Wirang yang setara dengan sutindih mungkin berarti belapati ‘peduli’, membela habis-habisan sampai rela mati. Implementasi dari wirang dapat berdampak positif, dan juga dapat berdampak negatif. Wirang akan berdampak positif jika dilandasi dengan konsep, proses dan prosedur yang tepat. Sementara itu, akan berdampak negatif jika dilakukan secara tidak benar tanpa konsep yang jelas. Oleh karena itu, wirang membutuhkan aspek lain sebagai pendamping agar berdampak positif, yaitu “layak”. Oleh karena itu, kata wirang tidak lepas dari kata “layak” sebagai satu kesatuan yang utuh. Dengan konsep yang jelas, pengerahan warga desa adat yang pada dasarnya tidak diperlukan dapat dihindarkan untuk urusan hukum negara. sebagai saksi dalam perkara sebagai bentuk kabel seharusnya tidak dilakukan. Jadi, ketika dilakukan dengan tidak benar, konsep wirang didefinisikan dengan pemikiran yang salah arah.
Selama-lamanya Penegakan hukum hanya dilakukan jika ada pelanggaran. penegakan selamanya dilakukan melalui pemberian sanksi (pamidanda) sesuai dengan tingkat pelanggaran/kesalahannya.
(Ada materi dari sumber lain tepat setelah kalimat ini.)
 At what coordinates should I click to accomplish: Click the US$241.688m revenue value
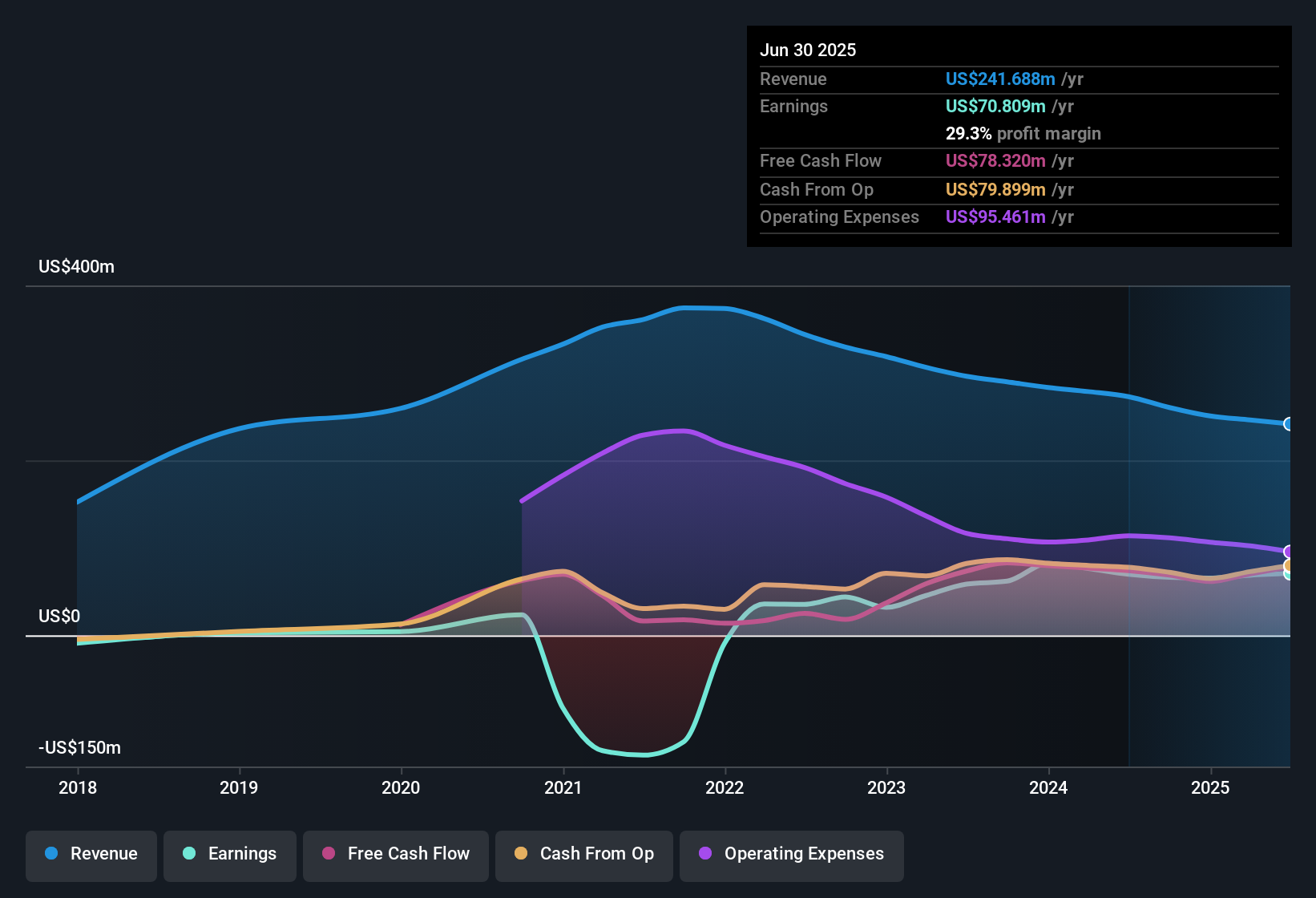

Tujuan utamanya adalah untuk “mendidik” agar kesadaran akan konsep kepatutan tumbuh kembali. Ini disebut “mengembalikan saldo”, karena melibatkan sekala ‘terkait dengan alam semesta’ dan niskala ‘berkaitan dengan keyakinan’. Artinya, pelanggar bisa membedakan tindakan yang pantas dan tidak pantas. Berdasarkan hal tersebut, model pemberian sanksi harus dilakukan secara bertahap, yaitu dari yang paling ringan sampai yang paling berat. Yang ringan bisa berupa pengaksama, yaitu berupa permintaan maaf berdasarkan kesadaran melalui pertemuan-pertemuan. Sedangkan sanksi yang paling berat dapat berupa kasepekang atau kanorayang sanksi ‘dikucilkan’.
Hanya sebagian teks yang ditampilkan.